[INPUT DATA]

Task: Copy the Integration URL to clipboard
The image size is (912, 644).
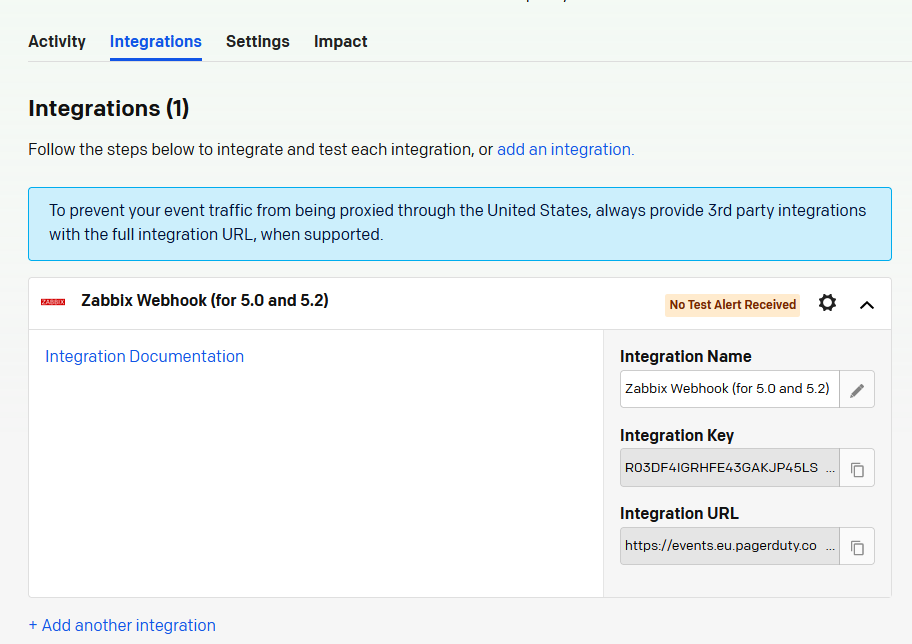Action: (857, 547)
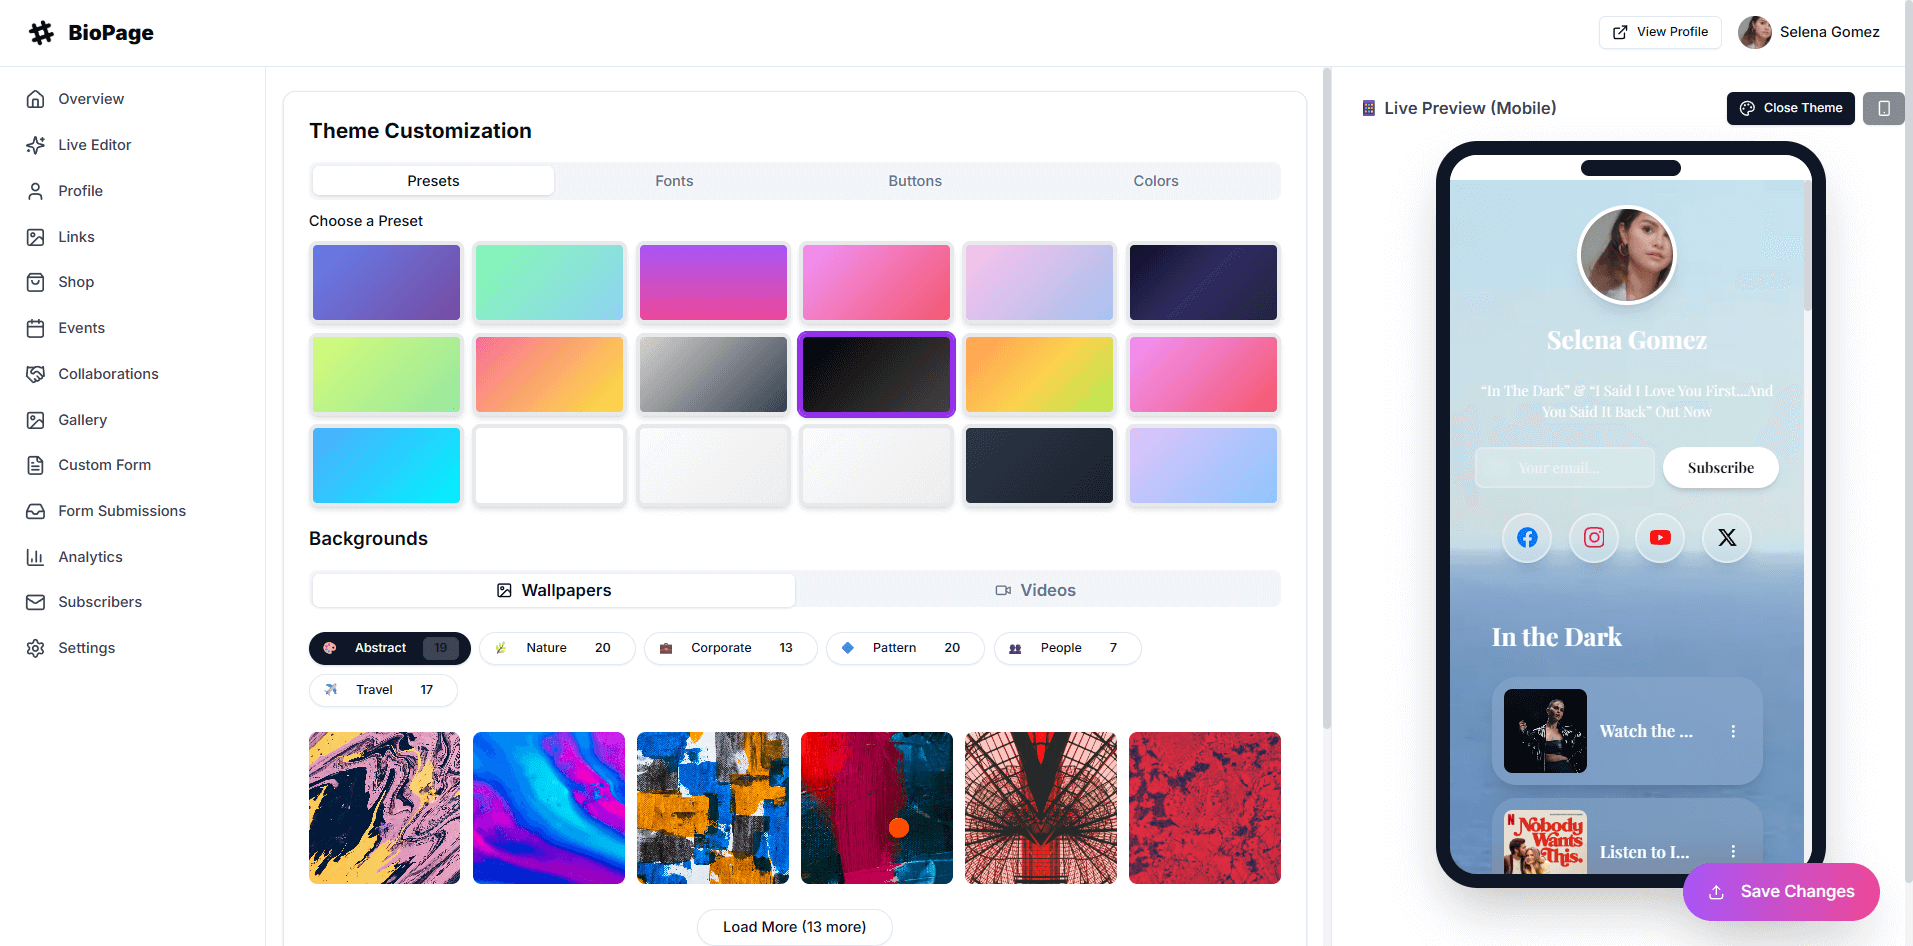This screenshot has height=946, width=1913.
Task: Switch backgrounds to Videos
Action: [1037, 590]
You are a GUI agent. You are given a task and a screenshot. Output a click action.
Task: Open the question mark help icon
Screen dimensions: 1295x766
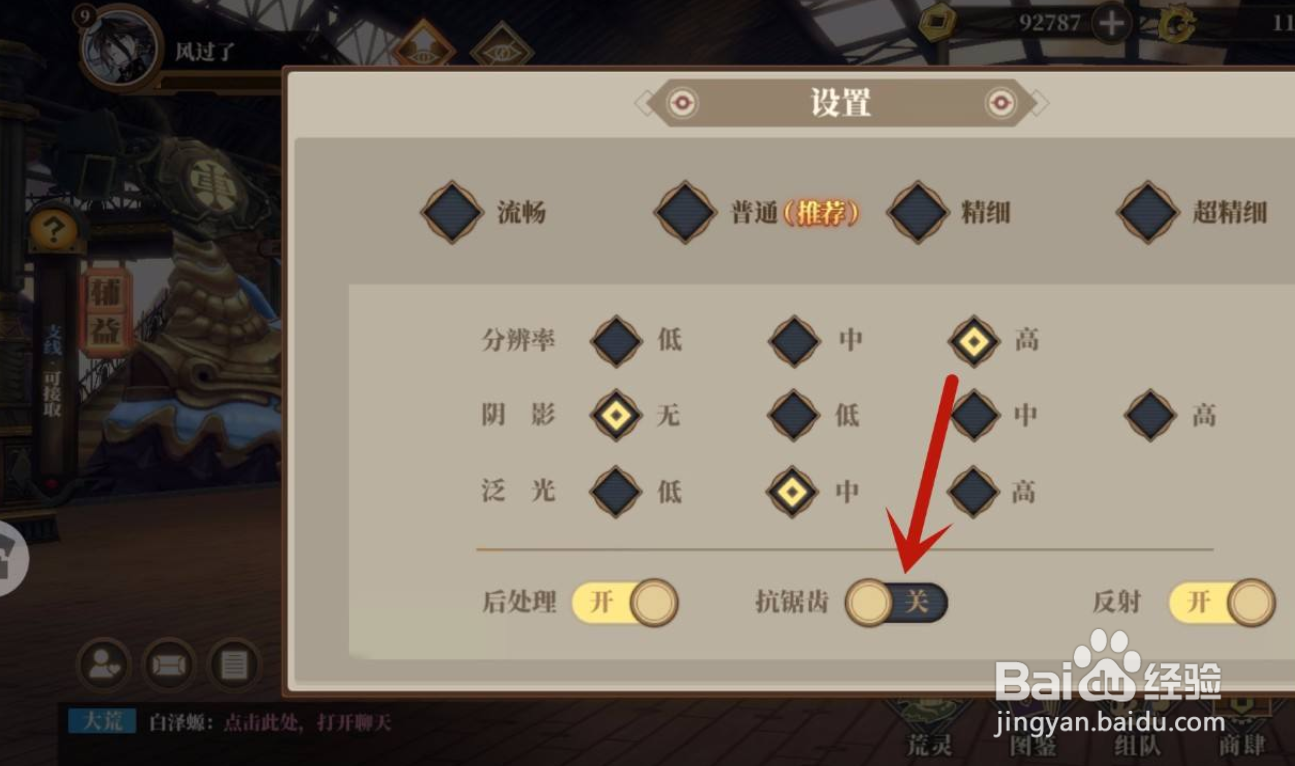54,230
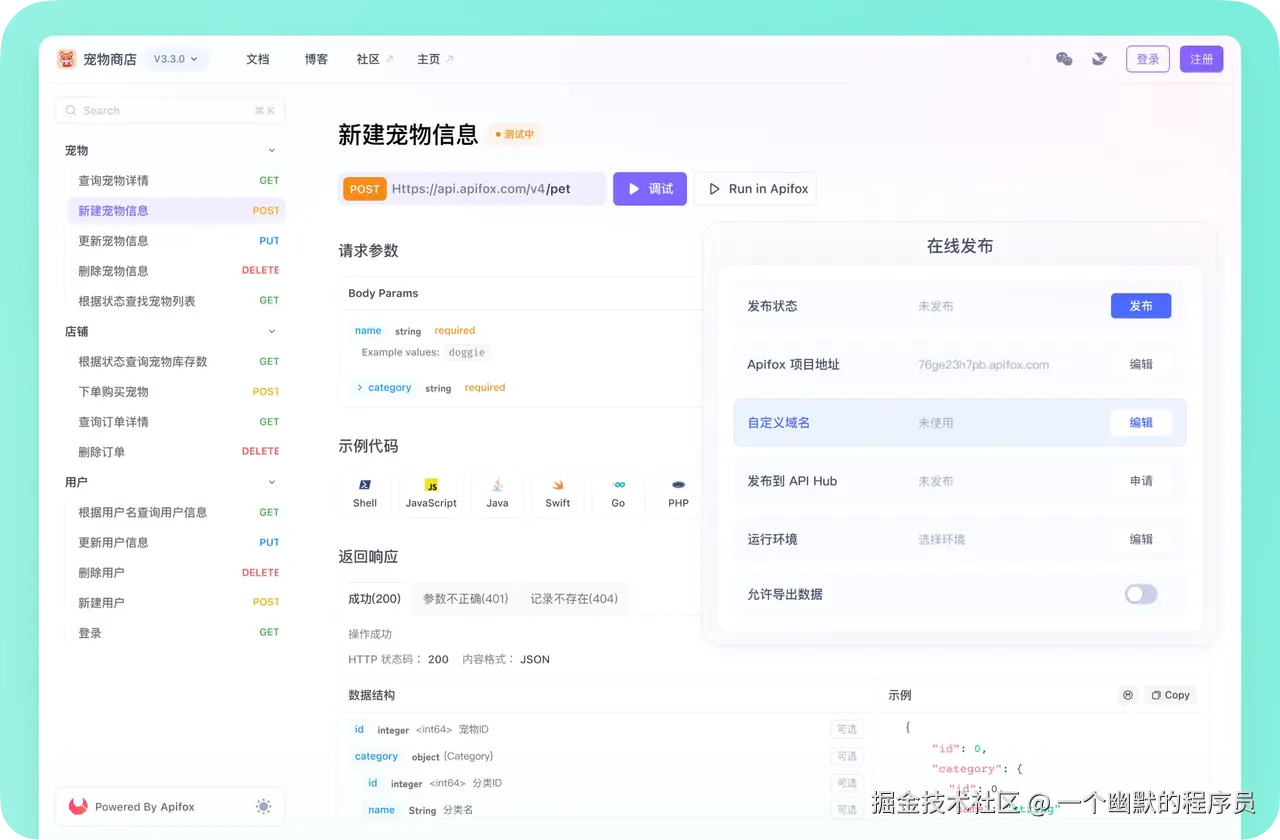Viewport: 1280px width, 840px height.
Task: Select the Java code sample icon
Action: (x=497, y=494)
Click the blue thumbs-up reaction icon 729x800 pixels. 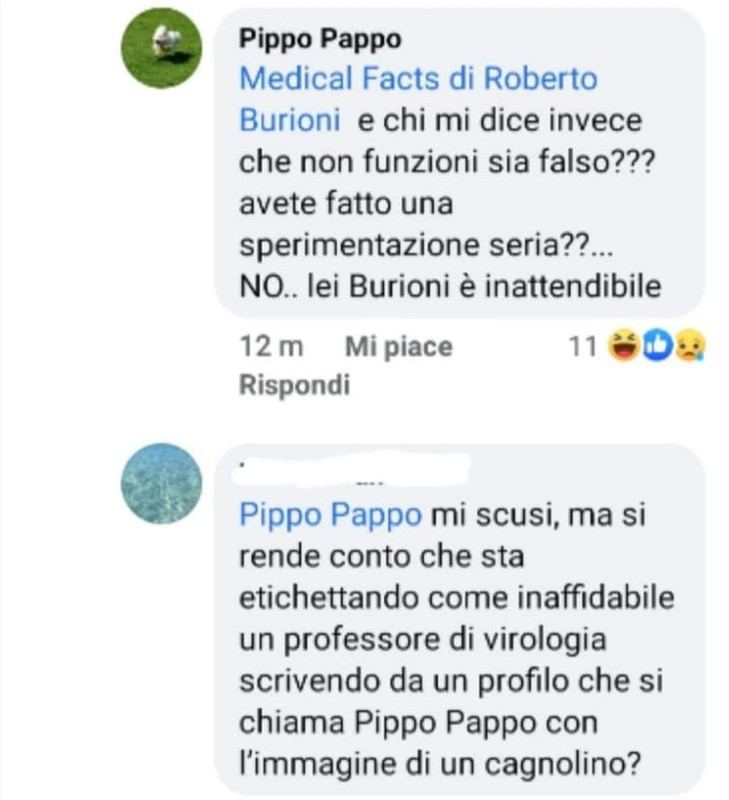click(x=658, y=346)
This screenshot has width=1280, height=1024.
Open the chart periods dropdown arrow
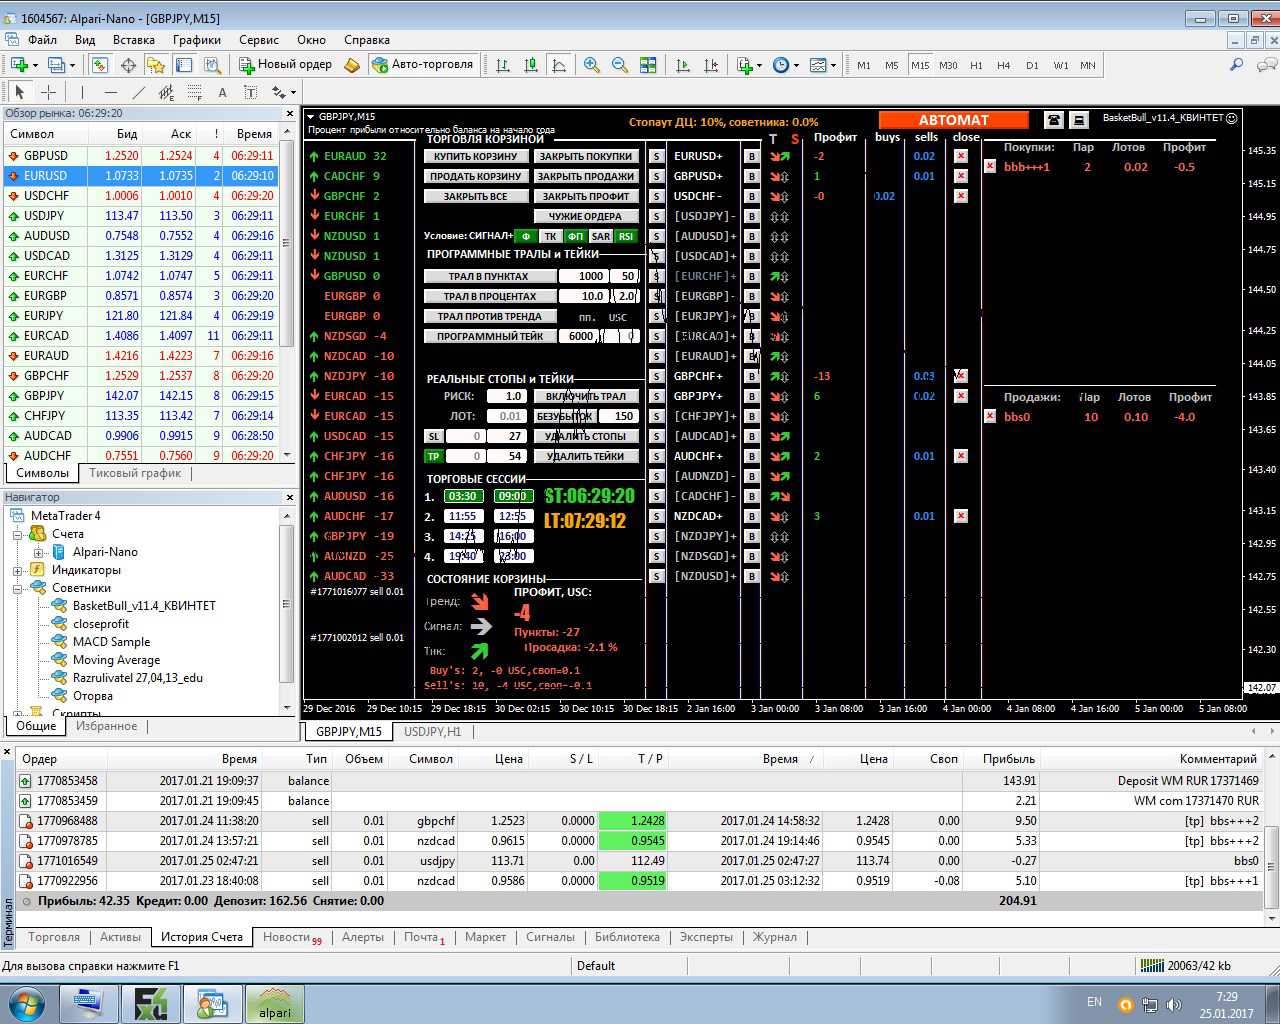pos(796,66)
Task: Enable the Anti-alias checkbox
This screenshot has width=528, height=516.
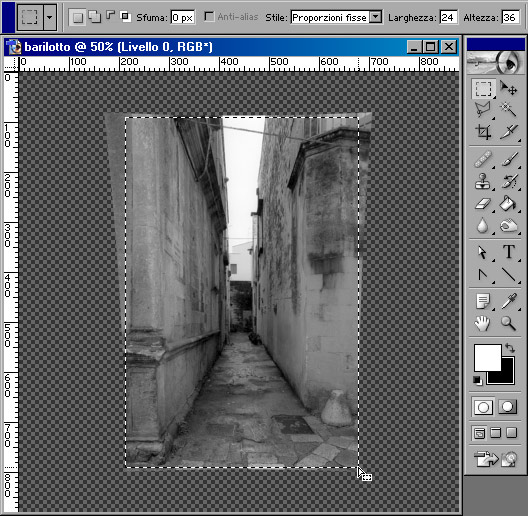Action: (209, 17)
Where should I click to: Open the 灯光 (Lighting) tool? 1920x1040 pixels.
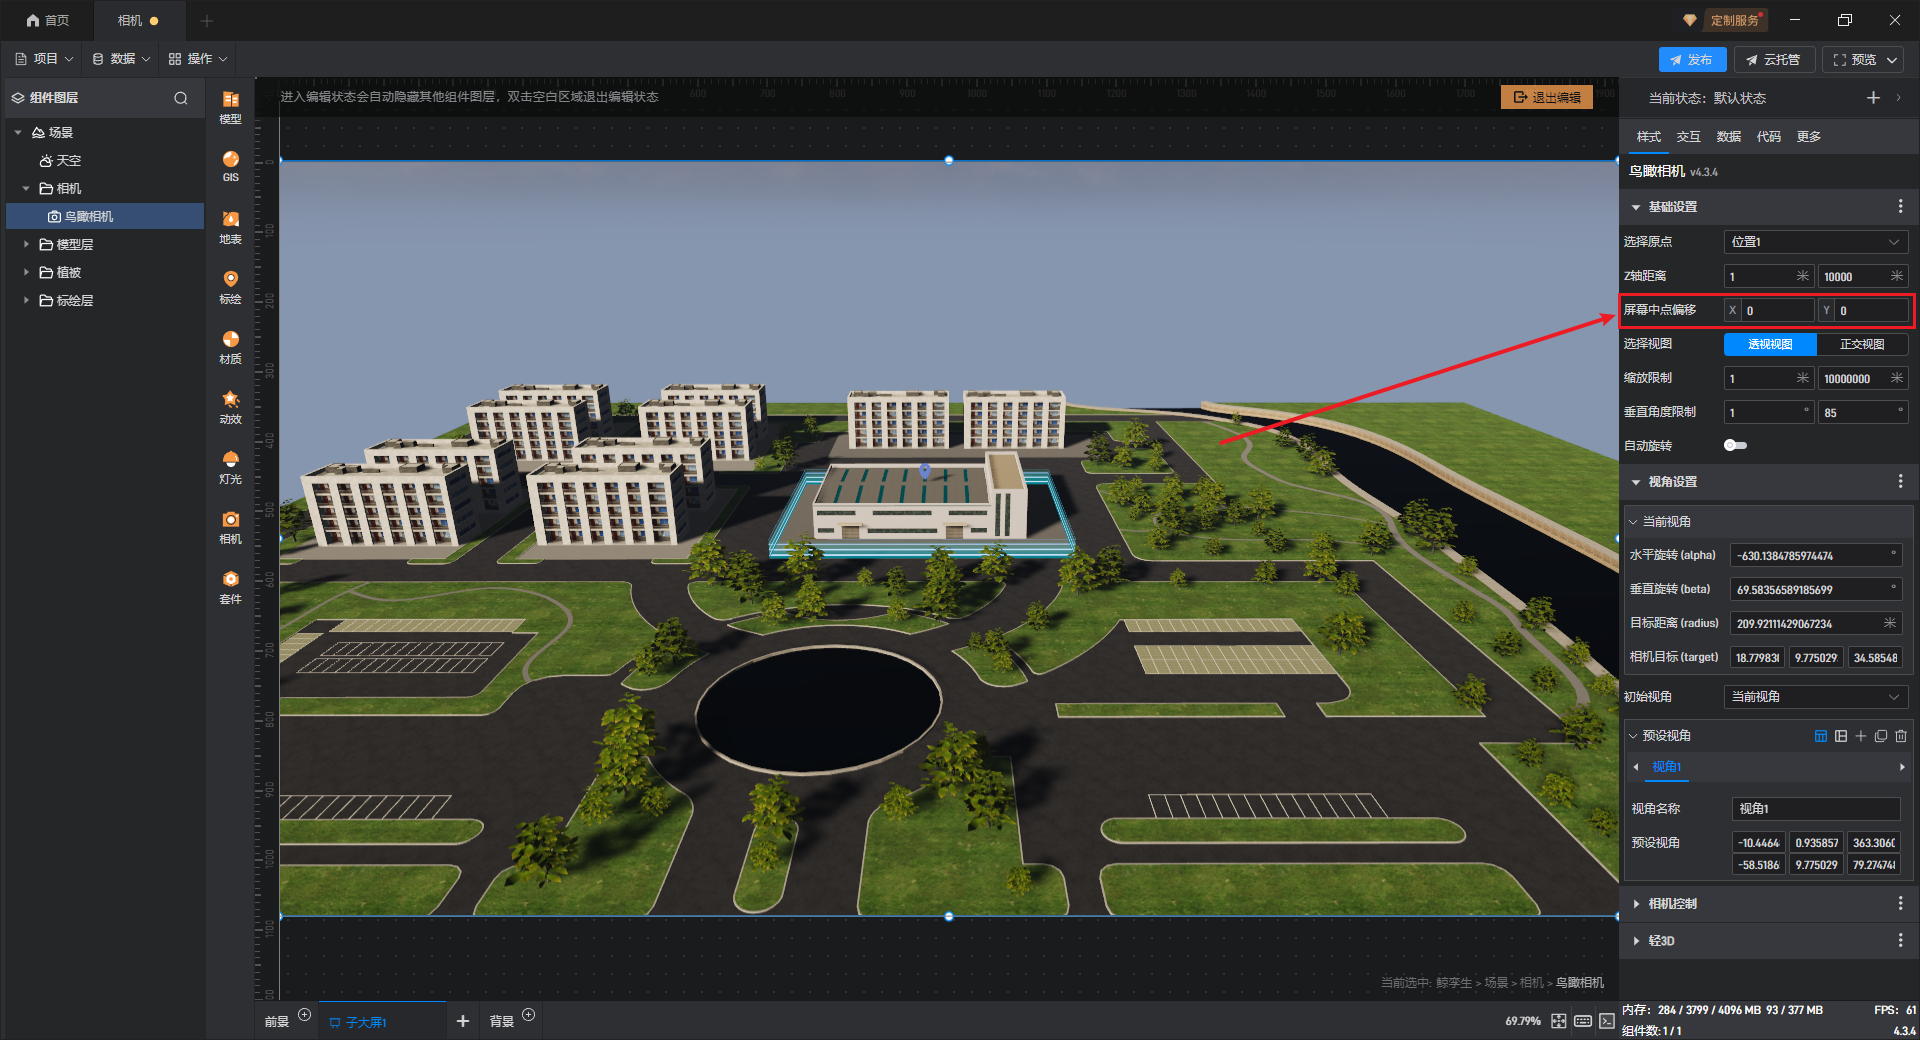[230, 466]
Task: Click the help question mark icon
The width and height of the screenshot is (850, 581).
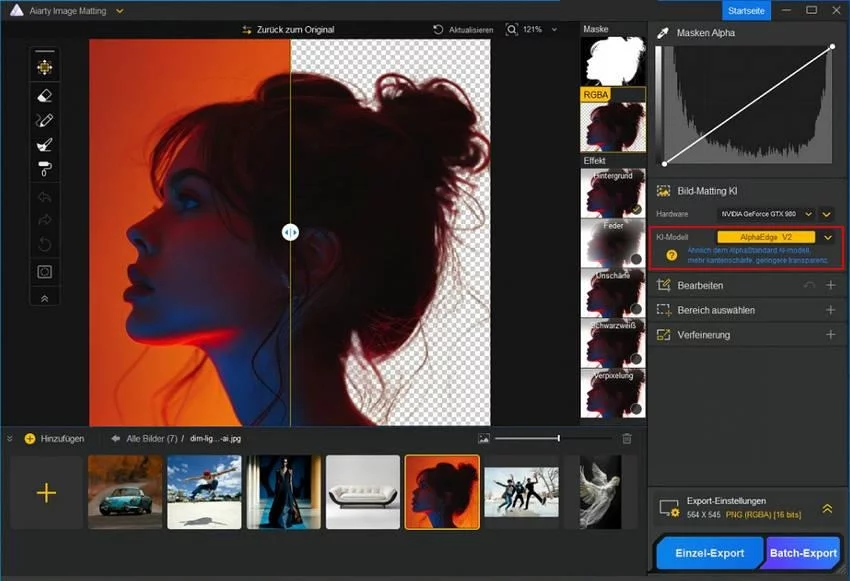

[/INPUT DATA]

◆ **DIRECTIONS**
What is needed is an exact copy of the lines from the one containing "Open the chart periods dropdown arrow" through the last line of the records, with every picture left out.

◆ **EXERCISE RESULT**
Open the chart periods dropdown arrow
pos(796,66)
Task: Enable the Anti-alias checkbox
This screenshot has width=528, height=516.
Action: (209, 17)
Where should I click to: Open the 灯光 (Lighting) tool? 1920x1040 pixels.
[230, 466]
Task: Click the help question mark icon
The width and height of the screenshot is (850, 581).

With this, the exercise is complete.